15. Indemnification. The Company shall indemnify and hold harmless the Members, the Managers, the Officers, their affiliates and their respective officers, directors, employees, agents and principals (individually, an “Indemnitee”) from and against any and all losses, claims, demands, costs, damages, liabilities, joint and several, expenses of any nature (including reasonable attorneys’ fees and disbursements), judgments, fines, settlements and other amounts arising from any and all claims, demands, actions, suits or proceedings, whether civil, criminal, administrative or investigative, in which the Indemnitee was involved or may be involved, or threatened to be involved, as a party or otherwise, arising out of or incidental to the business of the Company, excluding liabilities to any Member, regardless of whether the Indemnitee continues to be a Member, a Manager, an Officer or an affiliate, officer, director, employee, agent or principal thereof at the time any such liability or expense is paid or incurred, to the fullest extent permitted by the Act and all other applicable laws.

(a) Expenses incurred by an Indemnitee in defending any claim, demand, action, suit or proceeding subject to this Section shall, from time to time, be advanced by the Company prior to the final disposition of such claim, demand, action, suit or proceeding, upon receipt by the Company of an undertaking by or on behalf of the Indemnitee to repay such amount if it shall be determined that such person is not entitled to be indemnified as authorized in this Section.

(b) The indemnification provided by this Section shall be in addition to any other rights to which those indemnified may be entitled under any agreement, vote of the Members, as a matter of law or equity or otherwise, both as to action in the Indemnitee’s capacity as a Member, Manager, Officer, or as an affiliate, officer, director, employee, agent or principal thereof and as to any action in another capacity, and shall continue as to an Indemnitee who has ceased to serve in such capacity and shall inure to the benefit of the heirs, successors, assigns and administrators of the Indemnitee.

(c) The Company may purchase and maintain insurance, at the Company’s expense, on behalf of the Members and Managers and such other persons as the Board of Managers shall determine, against any liability that may be asserted against, or any expense that may be incurred by, such person in connection with the activities of the Company and/or such person’s acts or omissions in such capacity regardless of whether the Company would have the power to indemnify such person against such liability under the provisions of this Agreement.


(d) Any indemnification under this Section shall be satisfied solely out of the assets of the Company.
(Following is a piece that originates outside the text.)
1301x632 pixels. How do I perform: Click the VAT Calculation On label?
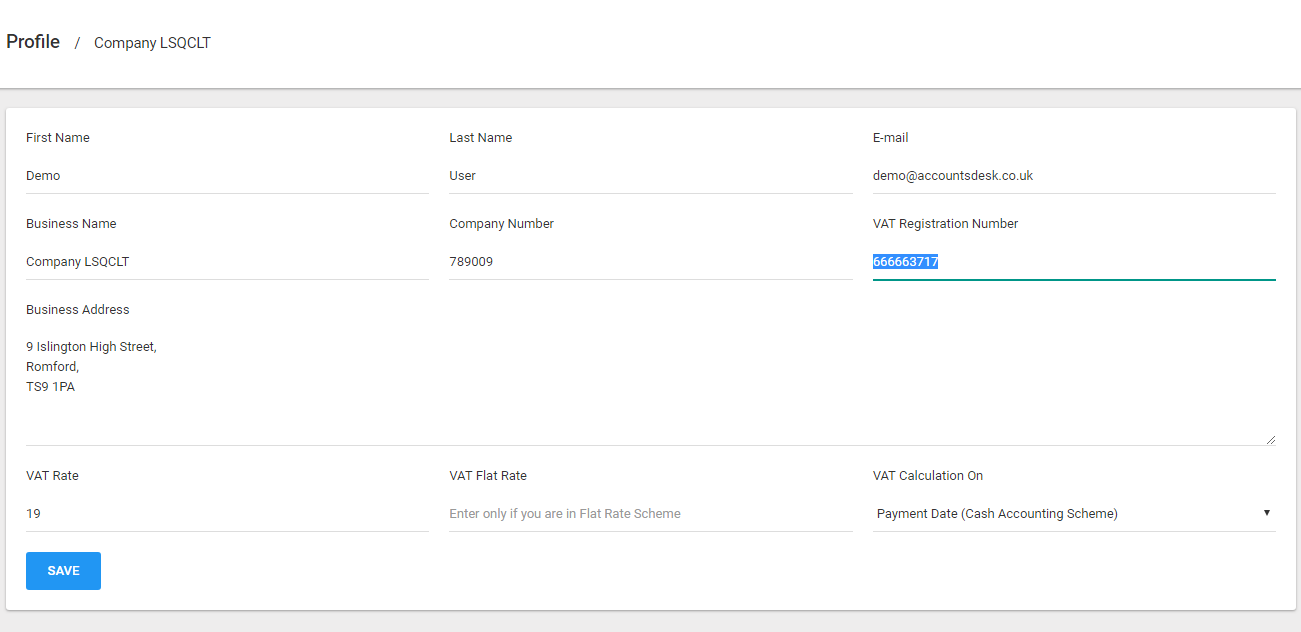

No Member shall be subject to personal liability or required to fund or to cause to be funded any obligation by reason of these indemnification provisions.

16. Tax Matters. The Board of Managers, in its sole discretion, shall cause the Company to make or not to make all elections required or permitted to be made for income tax purposes including, without limitation, elections of methods of depreciation and elections under Section 754 of the Internal Revenue Code of 1986, as amended (the “Code”). The Treasurer (or, if there is no Treasurer, then the Manager) shall be the “tax matters partner” for purposes of the Code.
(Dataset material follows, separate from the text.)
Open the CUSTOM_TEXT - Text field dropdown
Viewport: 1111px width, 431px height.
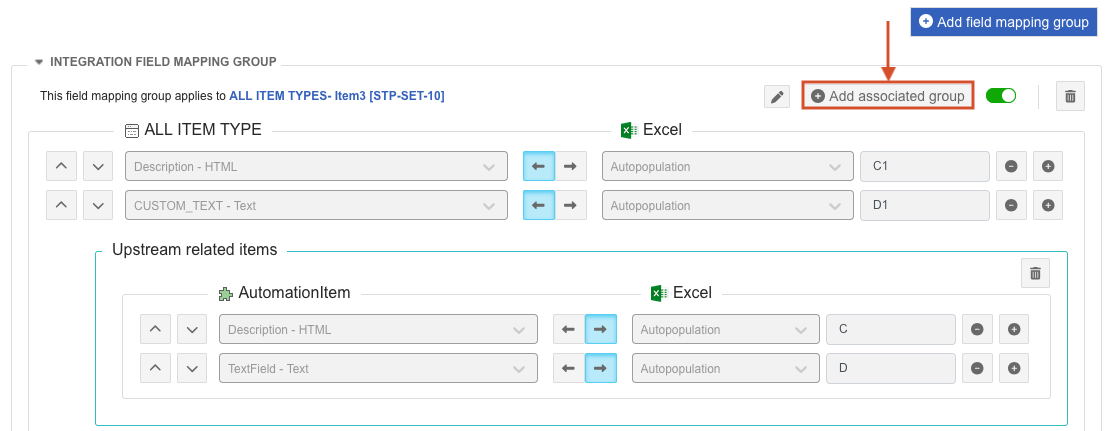315,205
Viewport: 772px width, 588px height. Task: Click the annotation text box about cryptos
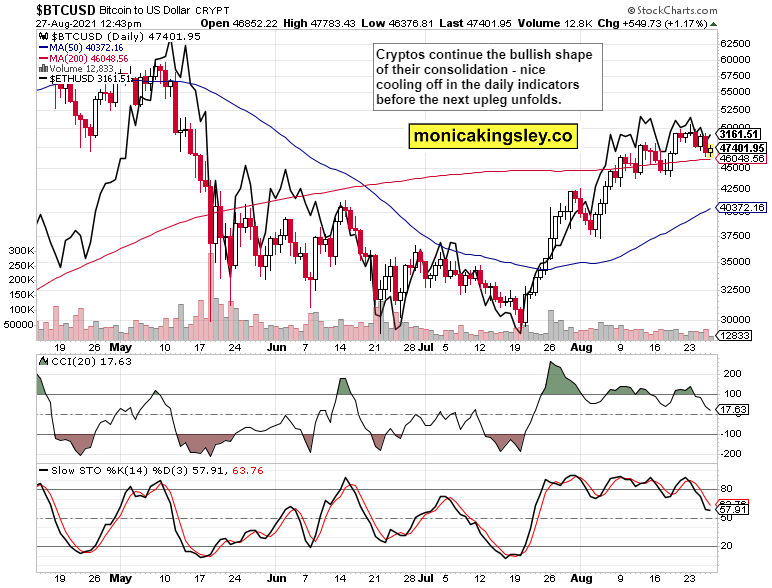(488, 78)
17. Compensation. No Member shall receive compensation for services rendered to the Company. Any Manager rendering services to the Company may receive compensation in kind and amount determined by the Members from time to time. The Company shall reimburse any Manager for all reasonable, direct out-of-pocket expenses incurred in managing the Company.
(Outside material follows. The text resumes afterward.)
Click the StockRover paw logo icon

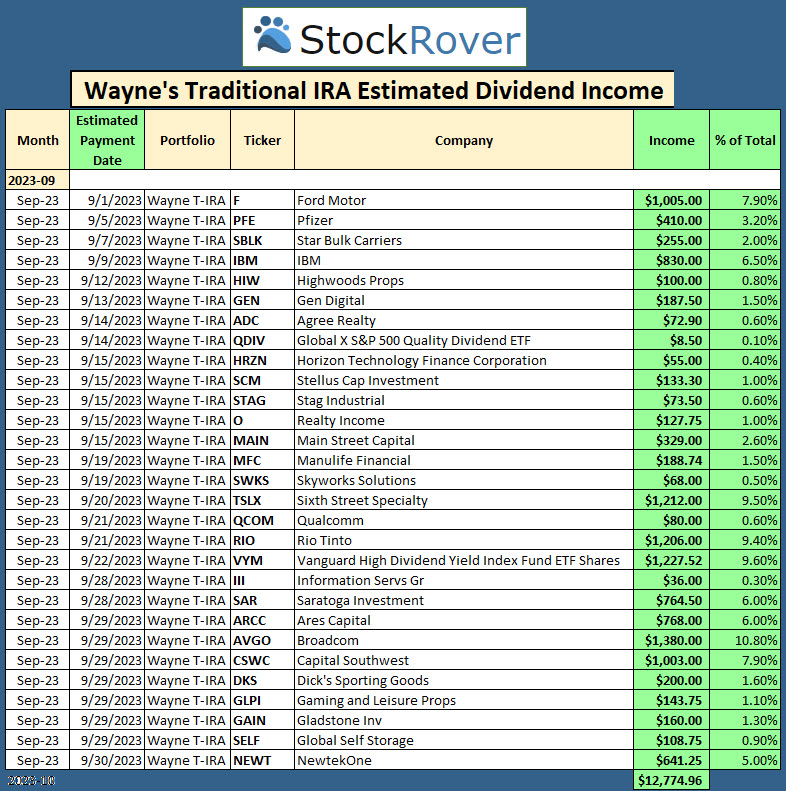274,37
18. Term. The Company shall dissolve, and its affairs shall be wound up, upon the earliest to occur of (a) the unanimous decision of the Members, (b) the sale by the Company of all or substantially all of its property, or (c) an event of dissolution of the Company under the Act unless Members holding a majority of the Percentage Interests elect within ninety (90) days to continue the business of the Company.

19. Assignments. A Member may assign all or any part of its limited liability company interest at any time; provided, however, that if there is more than one Member, then such Member may only assign such interest with the consent of all other Members or by operation of law. A transferee of an interest can only become a substituted Member with the consent of all other Members (if any).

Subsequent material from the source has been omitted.